This review if for the Fullmetal Alchemist series of 2003. A review of brotherhood will come but im starting with this as it was the first one i saw.
The basic story is a tale of two brothers, Edward and Alphonse, who is one year younger. When Edward was ten, their mother died, and one year later, they tried to revive her using alchemy. The result was that Edward lost an arm and a leg, and Alphonse died, though Edward was able to implant his spirit into a suit of armor. Regretting the consequences of their actions, they set about to recover what they have lost, no matter what the consequences. They discover that an object called the Philosopher’s Stone may have the key to their wish, but the making of the Stone comes with a terrible price, and they aren’t the only ones after it.
The basic story as described was interesting enough, and certainly an original take on the magic genre, but what really made it outstanding was the way it was paced. Throughout the series there were climaxes, down times, and occassional comic relief to keep the edge off. Each crisis that the brothers face is carefully set up, and with every challenge overcome, the mysteries of the world slowly start to unravel. Bit by bit, the show gives you just a little more knowledge of what is going on, keeping you at the edge of your seat, an amazing feat for a series of this length.
Besides the overall development of the storyline, I was also impressed by the way they mixed in everything else. Members of the supporting cast came in and out, and you never quite knew what was going to happen next. Comic relief was mixed in very well, enough of a prescence that it made a difference, but not so much that it took away the seriousness from the crises and the moral dilemmas when they came up.
When i saw this series back in 2003 the story was great in my eyes(if you never read the manga until after) The start is great, and they are keeping the red line trough the story. One thing i liked was that they where going back to places where they been before.

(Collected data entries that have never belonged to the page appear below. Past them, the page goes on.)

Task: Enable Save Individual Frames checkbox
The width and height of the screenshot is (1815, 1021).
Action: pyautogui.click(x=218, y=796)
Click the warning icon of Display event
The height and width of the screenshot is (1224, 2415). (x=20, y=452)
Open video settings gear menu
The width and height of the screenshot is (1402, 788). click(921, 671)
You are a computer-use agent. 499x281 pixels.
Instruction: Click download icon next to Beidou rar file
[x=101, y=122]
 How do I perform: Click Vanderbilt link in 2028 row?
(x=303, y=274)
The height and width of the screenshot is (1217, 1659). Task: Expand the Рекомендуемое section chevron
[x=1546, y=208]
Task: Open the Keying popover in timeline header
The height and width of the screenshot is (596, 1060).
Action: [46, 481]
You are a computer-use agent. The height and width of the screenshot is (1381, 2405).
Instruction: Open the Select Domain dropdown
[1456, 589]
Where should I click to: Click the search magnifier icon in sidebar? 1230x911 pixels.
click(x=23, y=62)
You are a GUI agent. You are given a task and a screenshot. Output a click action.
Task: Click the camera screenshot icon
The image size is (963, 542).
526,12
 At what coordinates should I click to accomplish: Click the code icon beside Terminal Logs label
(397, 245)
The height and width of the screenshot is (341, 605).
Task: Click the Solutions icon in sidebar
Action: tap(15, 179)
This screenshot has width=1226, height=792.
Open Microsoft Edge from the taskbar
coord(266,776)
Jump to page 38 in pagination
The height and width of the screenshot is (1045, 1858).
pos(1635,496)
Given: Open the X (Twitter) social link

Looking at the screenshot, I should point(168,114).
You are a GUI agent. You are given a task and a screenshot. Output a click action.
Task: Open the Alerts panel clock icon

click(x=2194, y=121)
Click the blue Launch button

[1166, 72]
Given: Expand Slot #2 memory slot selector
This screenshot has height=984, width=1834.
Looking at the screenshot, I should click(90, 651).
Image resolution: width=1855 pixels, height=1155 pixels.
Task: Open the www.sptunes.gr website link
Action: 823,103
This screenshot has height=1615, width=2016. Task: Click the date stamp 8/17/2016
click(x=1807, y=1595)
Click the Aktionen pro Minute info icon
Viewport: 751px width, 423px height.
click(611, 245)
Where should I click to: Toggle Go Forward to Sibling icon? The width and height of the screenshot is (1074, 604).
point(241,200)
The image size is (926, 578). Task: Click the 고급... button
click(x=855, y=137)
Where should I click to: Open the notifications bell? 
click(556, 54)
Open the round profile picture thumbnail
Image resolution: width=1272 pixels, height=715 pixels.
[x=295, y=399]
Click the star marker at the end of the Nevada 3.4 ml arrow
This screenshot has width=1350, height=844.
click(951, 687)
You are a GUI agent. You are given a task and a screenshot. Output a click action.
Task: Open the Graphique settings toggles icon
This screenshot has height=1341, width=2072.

Another aspect that shines is the characters. To make is simple, most of the major character have some sort of a burden that they must bear – and they struggle immensely to ease the burden. The Elric brothers, Ed and Al, are the protagonists. After a tragic alchemy experiment, they try to gain back their lost parts of their humanity all, their emotional pain only enhanced by their physical handicaps. Colonel Mustang bears the mental and emotional scars of war. Winry’s heart aches for the loss of her parents, and longs to ease the pain of the Elric brothers. Even many of the minor characters bears a Atlas-like burden – while most are merely quirky and serve their purpous as comic reliefs. And that may be one of the weak points in character development. Although the Elric brothers are well formed, much of the other more minor characters have little or no depth at all.
The animation was very solid, the characters always look very good, and the scenery and backgrounds are varied nicely. Still, there isn’t anything here which really stands out as exemplary either, typical Bones nature. The only slight let down in visuals is the fluidity of animation at times. Some of the action scenes especially are not handled as well as others – missing a few frames etc, but generally the sensory experience for your optical nerves is very very pleasing.
Overall I really enjoyed this series. I would have probably felt better about the series if the ending had had more resolve too (please see Movie). But there is an undeniable coolness to the whole of Full Metal Alchemist which seems to radiate over its minor flaws.